When I first joined left social movements, I was eager to call-out “antisemitism on the left.” Then I realized my assumptions were rooted in my own conditioning. I realized how superficial my relationship was to antisemitism and how little I knew.
Rachel Corrie was not a Jew. She died trying to prevent a Palestinian home from an IDF bulldozer, determined to give the home to fanatical settlers. Her parents, Craig and Cindy, turned their grief into action and continued her work. The Palestinians deserve their solidarity.
Archbishop Desmond Tutu fought apartheid in South Africa. He used his public role in that struggle to speak out for the Palestinian cause. The Palestinians deserve his solidarity.
Christian Peacemaker Teams walk young girls past rock-throwing settlers in Hebron. CPT members live in a spartan apartment in town, sing kumbaya before dinner, and live their values. While they do the work, peacefully, you sit on this website deriding them as “white goyim.”
There’s Angela Davis, Dr. Vincent Harding, Mairead Macguire, dream defenders, water protectors, people of conscience around the world who are not required to jump through hoops to prove to you their motives in defending Palestinian lives.

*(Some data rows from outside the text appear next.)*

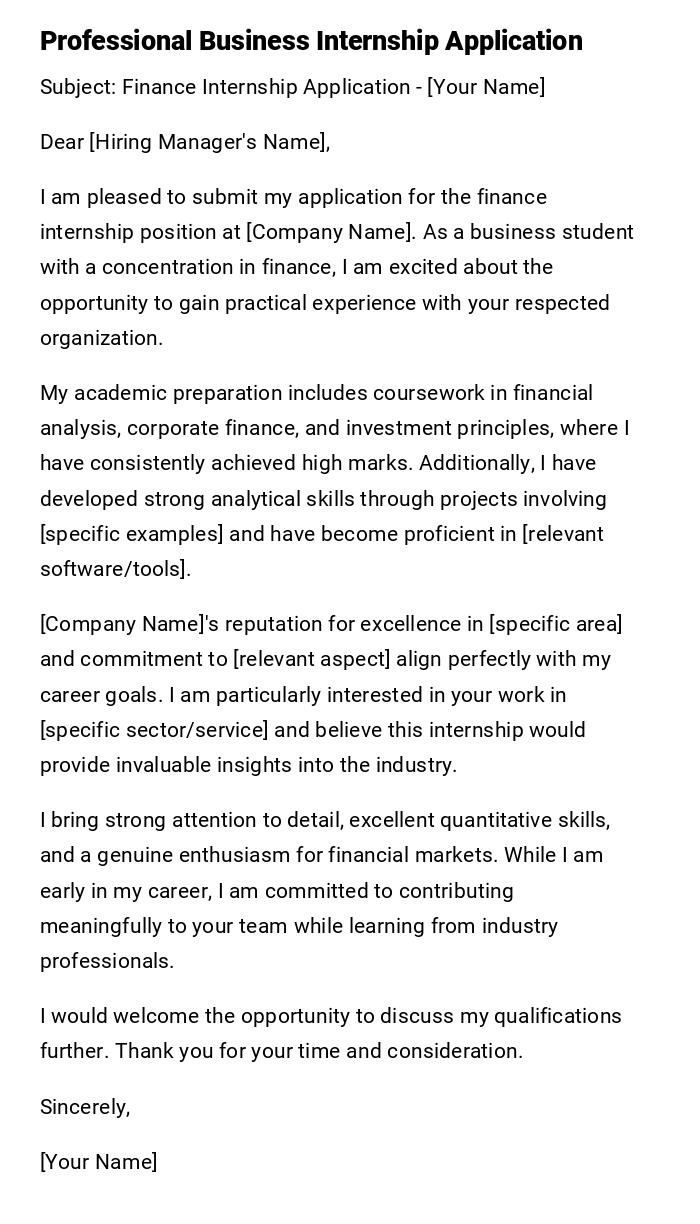The height and width of the screenshot is (1224, 700).
Task: Click [Company Name]'s starting the reputation paragraph
Action: click(x=128, y=624)
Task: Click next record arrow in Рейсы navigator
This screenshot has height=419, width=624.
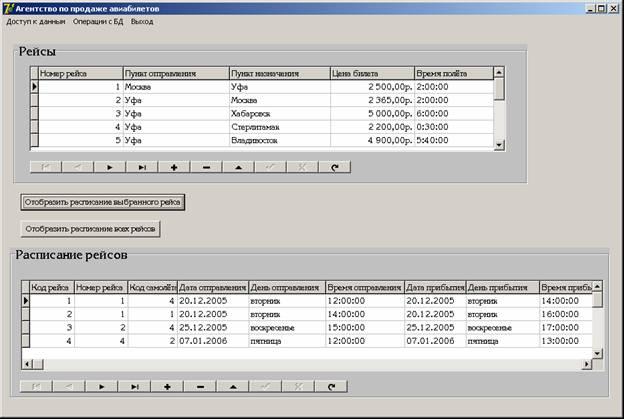Action: coord(109,167)
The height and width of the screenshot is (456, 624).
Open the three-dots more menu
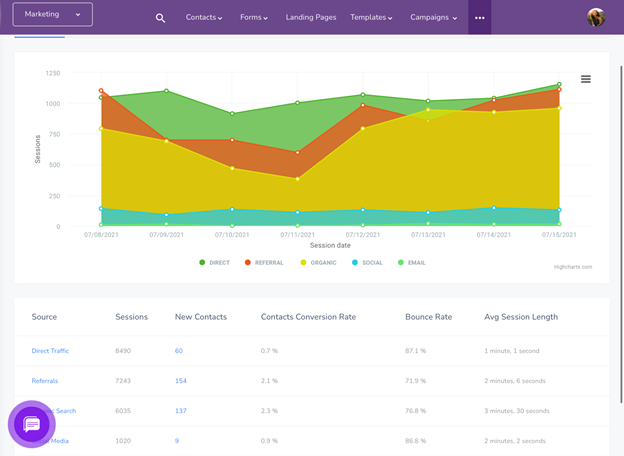[479, 18]
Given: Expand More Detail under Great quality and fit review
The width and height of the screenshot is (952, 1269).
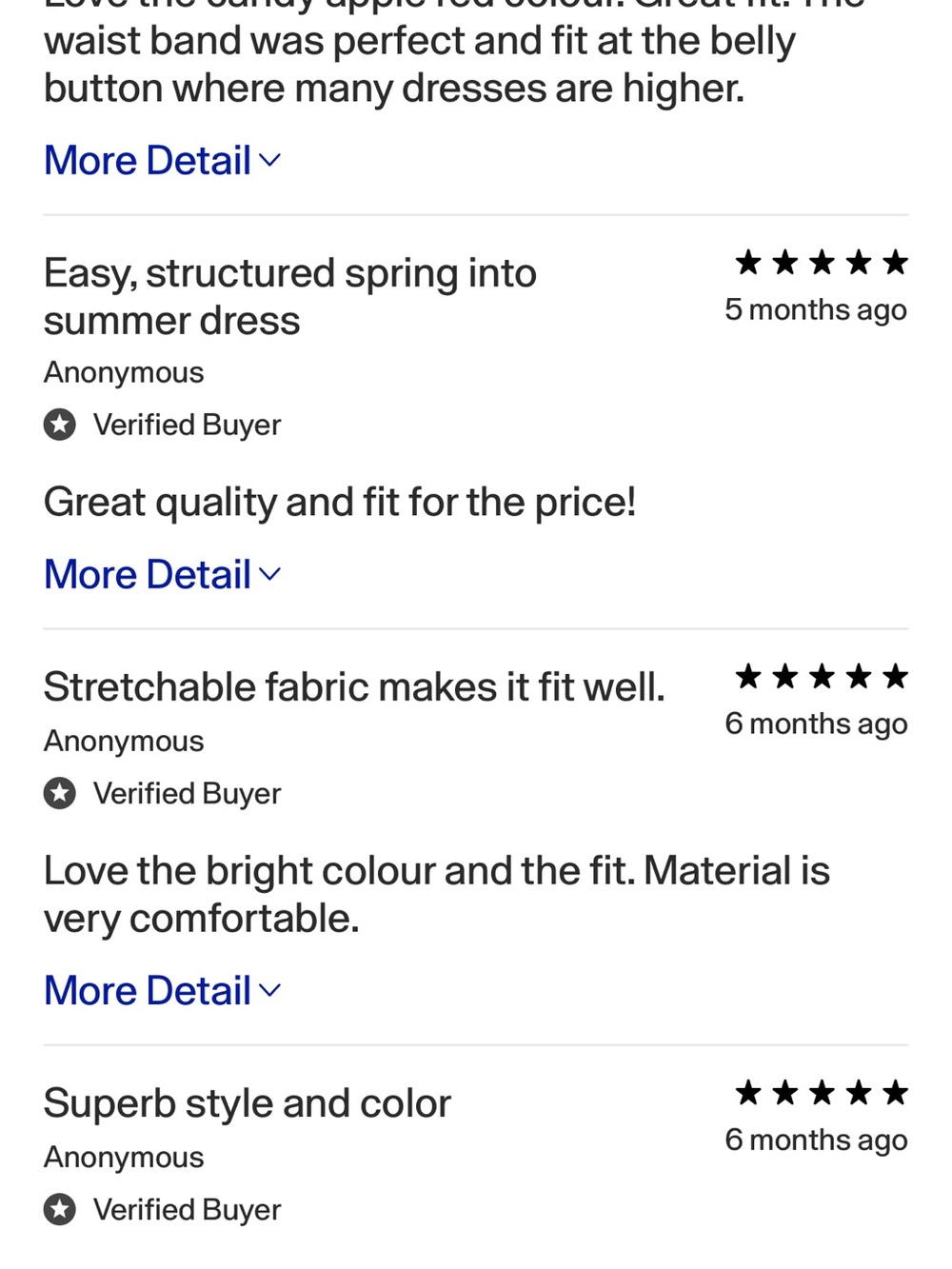Looking at the screenshot, I should 163,574.

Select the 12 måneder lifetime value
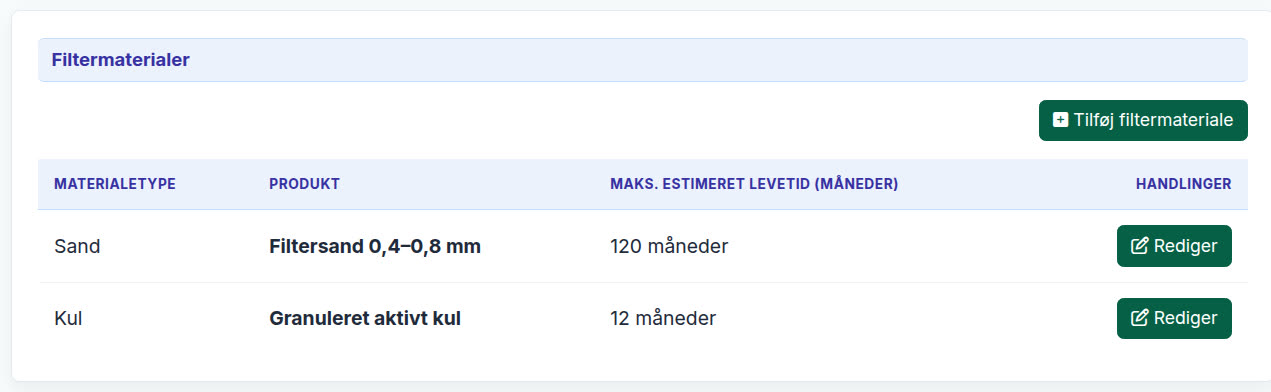click(663, 319)
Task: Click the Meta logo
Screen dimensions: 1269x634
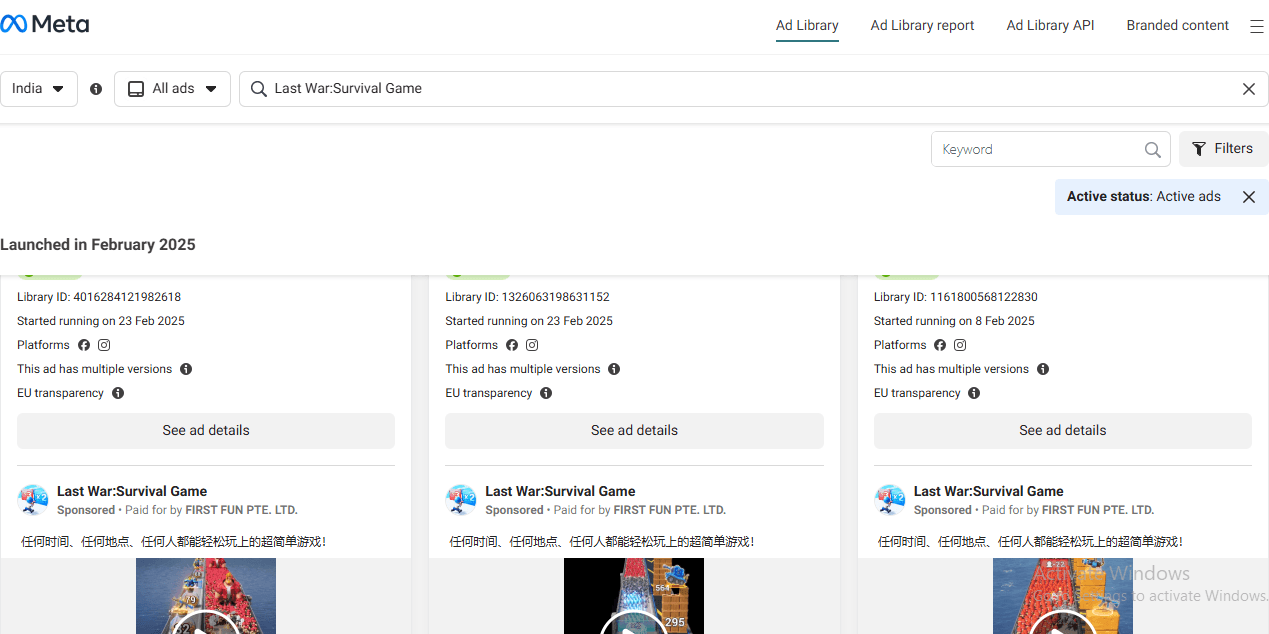Action: tap(45, 24)
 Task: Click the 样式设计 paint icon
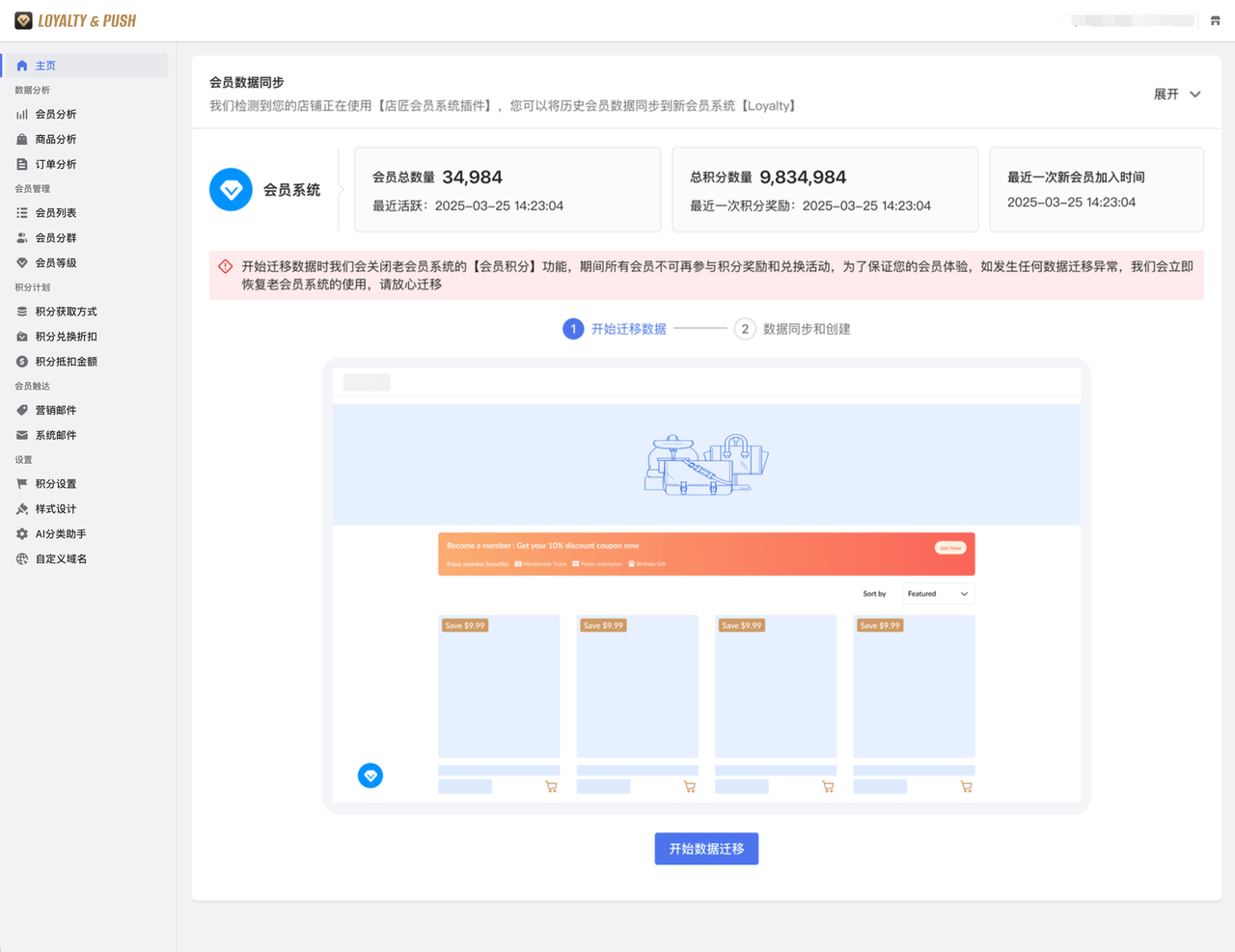tap(22, 509)
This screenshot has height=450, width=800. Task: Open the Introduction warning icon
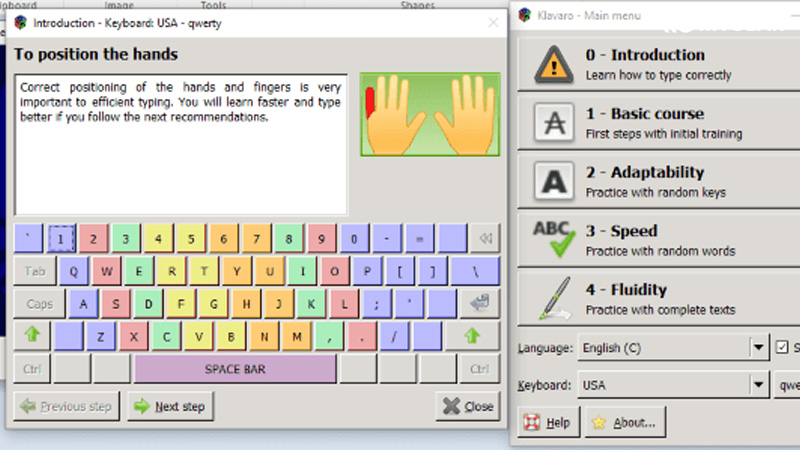[x=551, y=64]
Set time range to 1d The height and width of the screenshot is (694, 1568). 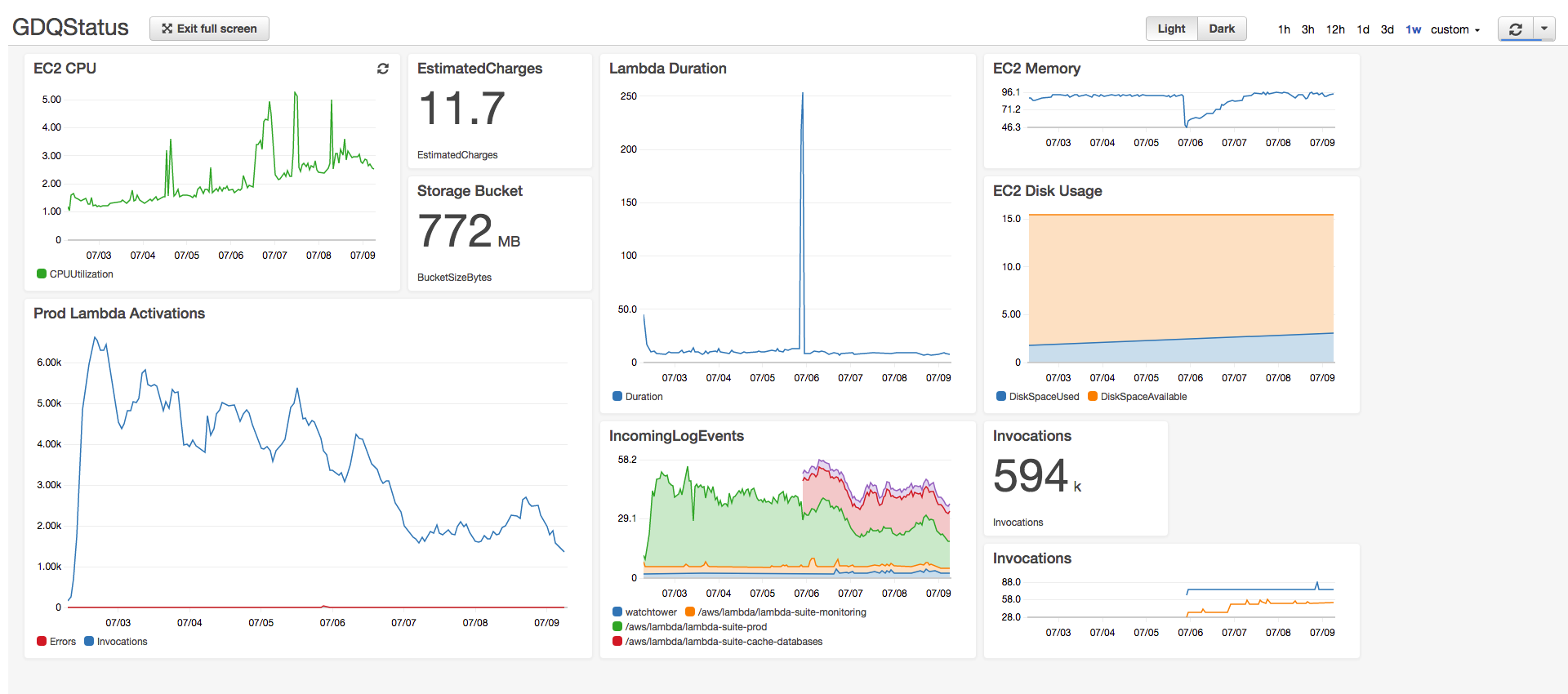[x=1362, y=29]
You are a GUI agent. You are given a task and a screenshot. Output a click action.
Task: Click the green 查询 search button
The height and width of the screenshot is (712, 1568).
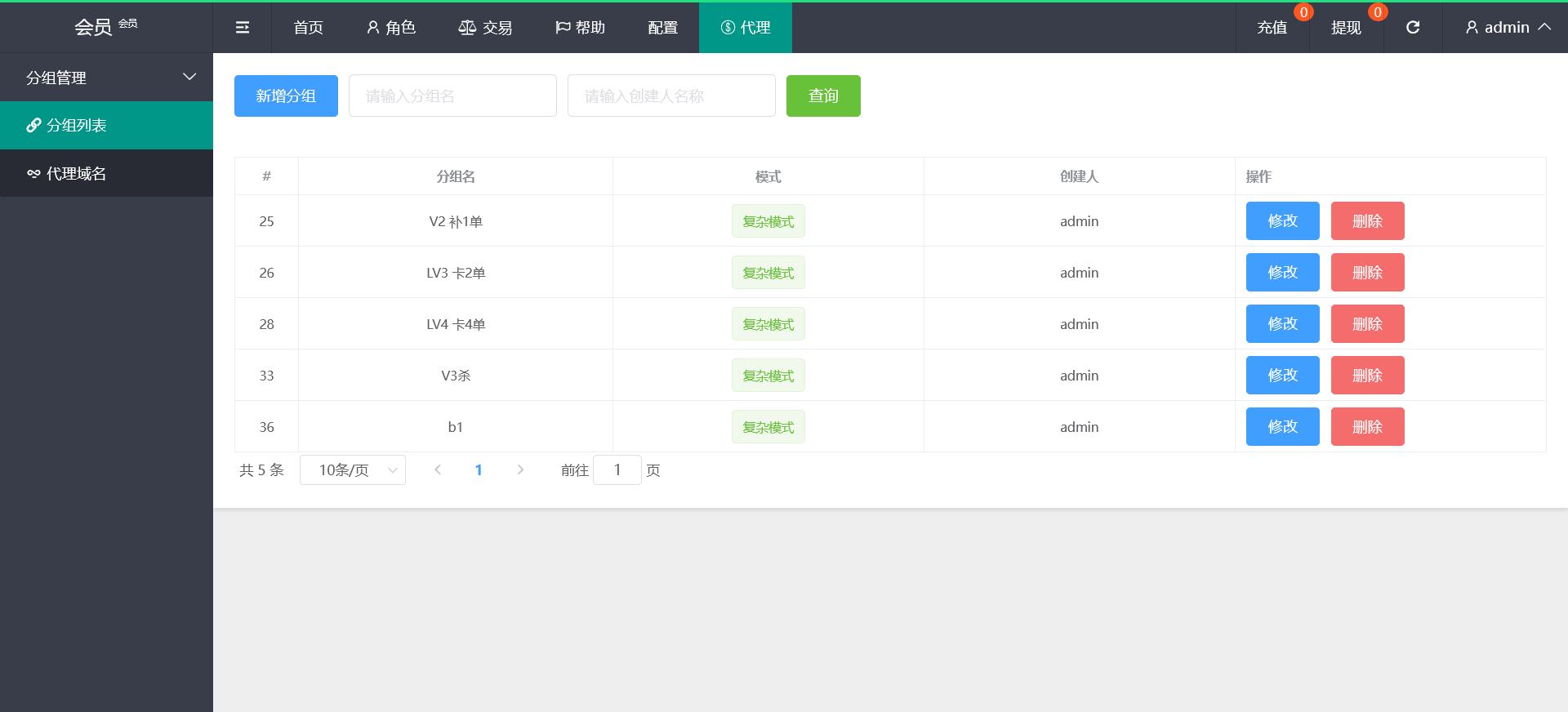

I’ve met some people doing this work who I don’t respect, but the people I’ve worked with, overwhelmingly, are decent and interested in helping Palestinians. Jews don’t really factor in. Usually, when there is someone anti-Jewish, they are exclusively online.
If your work is mostly online, then you will encounter antisemites who confirm your biases about the left hating you or the whole world hating you. But how much do you know about who they are? Why are you ascribing their views to whole social movements?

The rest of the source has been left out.